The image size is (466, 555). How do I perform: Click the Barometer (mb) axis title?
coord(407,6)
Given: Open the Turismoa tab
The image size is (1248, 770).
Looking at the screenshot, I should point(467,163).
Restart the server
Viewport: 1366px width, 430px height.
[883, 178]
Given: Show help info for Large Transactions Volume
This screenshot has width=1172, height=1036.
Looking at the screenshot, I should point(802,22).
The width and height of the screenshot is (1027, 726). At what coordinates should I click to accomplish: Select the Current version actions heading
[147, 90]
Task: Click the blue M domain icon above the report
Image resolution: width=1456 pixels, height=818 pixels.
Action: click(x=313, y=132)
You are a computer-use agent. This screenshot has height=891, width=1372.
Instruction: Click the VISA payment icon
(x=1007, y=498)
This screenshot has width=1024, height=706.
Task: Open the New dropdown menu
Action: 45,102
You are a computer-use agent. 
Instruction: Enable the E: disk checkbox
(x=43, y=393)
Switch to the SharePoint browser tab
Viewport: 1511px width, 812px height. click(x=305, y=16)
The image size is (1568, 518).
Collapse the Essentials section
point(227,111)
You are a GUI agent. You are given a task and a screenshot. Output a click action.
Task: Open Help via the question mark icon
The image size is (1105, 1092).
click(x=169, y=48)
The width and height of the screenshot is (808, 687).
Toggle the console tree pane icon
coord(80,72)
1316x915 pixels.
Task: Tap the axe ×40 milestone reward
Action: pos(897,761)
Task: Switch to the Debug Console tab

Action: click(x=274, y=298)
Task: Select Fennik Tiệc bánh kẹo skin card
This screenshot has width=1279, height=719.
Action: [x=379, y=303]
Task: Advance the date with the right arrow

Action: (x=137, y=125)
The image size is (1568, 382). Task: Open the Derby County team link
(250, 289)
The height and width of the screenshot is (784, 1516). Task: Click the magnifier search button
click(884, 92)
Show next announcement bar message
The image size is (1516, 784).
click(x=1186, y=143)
# # # # #
• **Task description**
Look through the entries above and copy each line that has "agent" in it.

• **Exercise solution**
You are a computer-use agent. This screenshot has height=891, width=1372.
You are a computer-use agent. 
You are a GUI agent. You are given a task and a screenshot. Output a click action.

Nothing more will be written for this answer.